3. If you’re really honest with yourself, do you know that you will always want to view Obamacare as a success or a failure, regardless of whether or not it seems to be succeeding or failing for the people around you? If you answered yes to this, you’re probably under the influence of the culture wars.

And if you answered, “I can admit that Obamacare might be a failure, but only because they should have gone with a single-payer approach in the first place” or, “I can admit that Obamacare might help a lot of people, but it’s my freedom that I’m worried about,” you don’t get to pat yourself on the back for this question. Change your yes to a YES! for the purposes of this quiz.

Even if you answered no to all these, chances are you can think of many people who wouldn’t. That’s what’s especially dangerous about the culture wars: We’re all under their influence—even if we’re not.

To be clear, none of these reactions is anything other than human. We’ve surely been reacting to one another in these ways since Snorg battled Snarg over whether or not free use of his new-fangled fire would just enable the lazy cave people or just allow them a more equal opportunity to move into a bigger cave some day.

Or, if my reference to the possible existence of cave people is stoking anyone’s culture wars fire, just replace that with, “since Cain battled Abel over what sacrifice was most politically correct.” Or, if my inclusion of both is troubling to those who would prefer either, just battle it out on my Facebook wall or something.

To get back to the point, there’s nothing wrong with convictions, differences of opinion and vigorous political debate. The problem with our time and society is that our ever-present news, news commentary and social media has turned up the volume on the temptations that come with having convictions, differences of opinion and debates.

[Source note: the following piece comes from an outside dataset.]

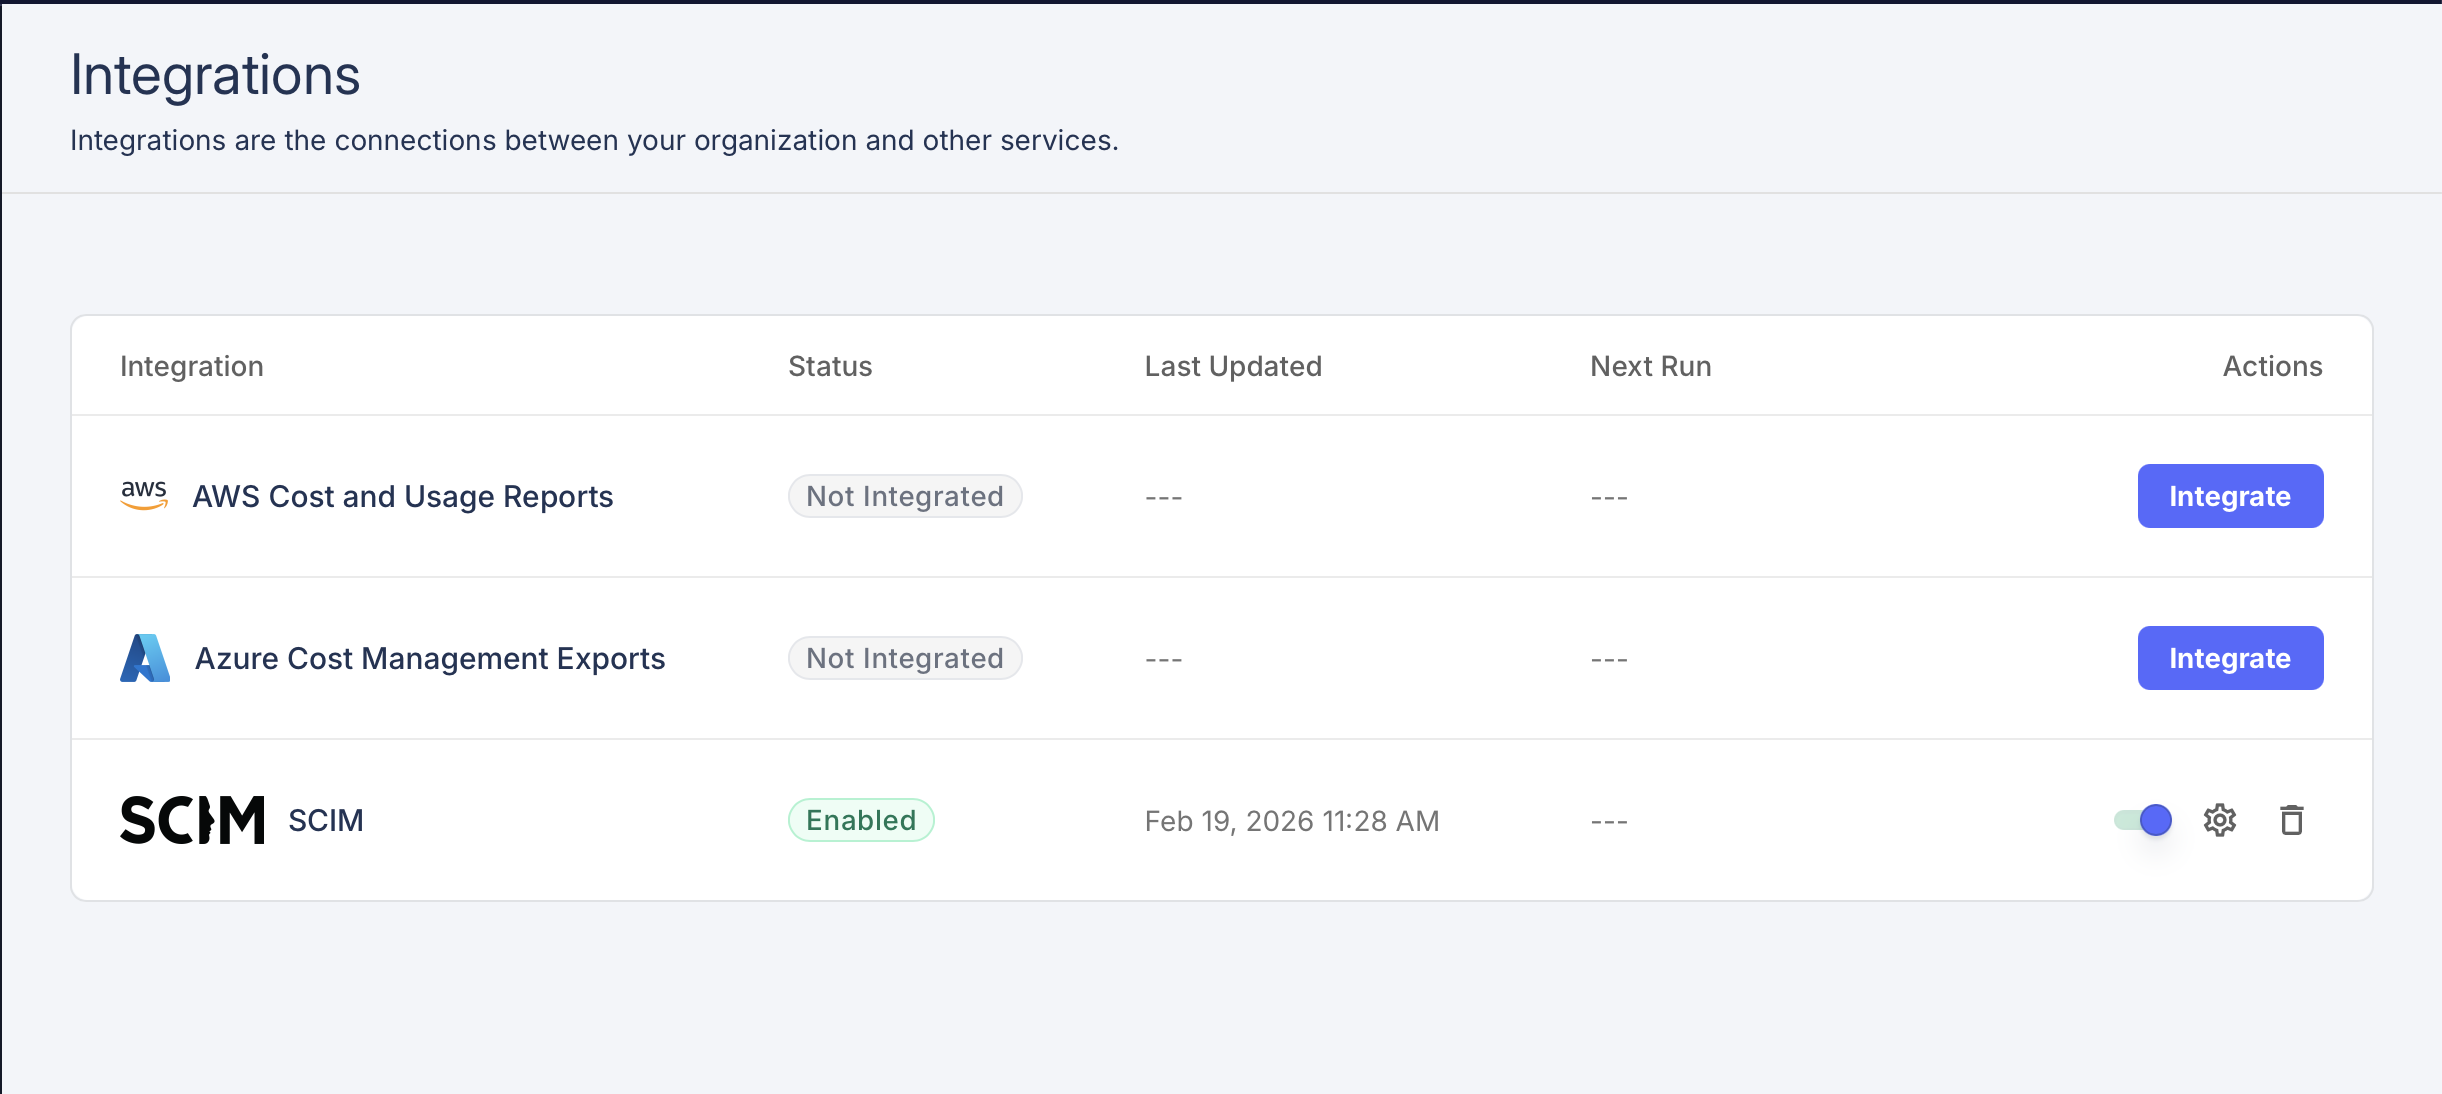Click the SCIM logo in the integrations list
This screenshot has height=1094, width=2442.
pos(192,820)
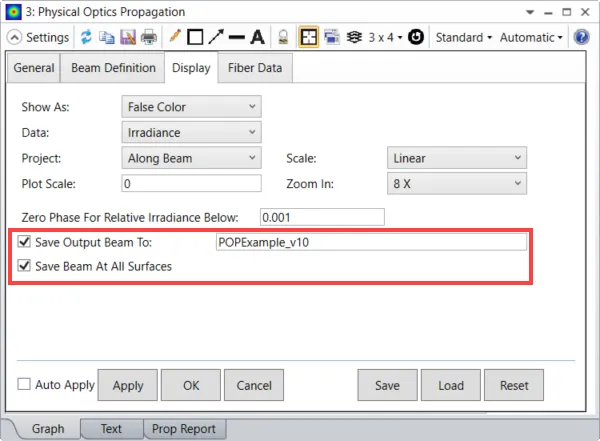
Task: Click the Reset button
Action: (514, 385)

Where we should be looking out for the common good and using debate and differing political views to get there, we’re now looking out for our political views and reflexively trying to shape reality to win debates on behalf of those views.

So what does all this mean for the church? Unfortunately, it seems to mean that it’s making it really hard to be the church. In fact, it may be undermining the very foundation of how we’re supposed to be the church.

In A Precarious Peace (Herald Press, 2006), Chris K. Huebner reminds us that Jesus invited us into a faith that is “disruptive” and “unsettling” to our own comforts and self-assurances. And while I’m sure we all know this superficially, I’m not sure how often we apply it to the church like Huebner does. If we did, we’d find that our greatest goals were to create spaces, Huebner writes, “where we can be honest with one another, where we can be vulnerable to one another and, in so doing, become open to the possibility of forgiveness.”

In a context like that, we’d know that our differing opinions weren’t something we cling to but gifts we give to and receive from one another to help us all maintain Christ’s disruption in our lives.

We’d recognize that our greatest allegiance isn’t to the culture wars but to Christ, who calls us to see one another’s differences as opportunities to remain constantly humble, open and unsettled.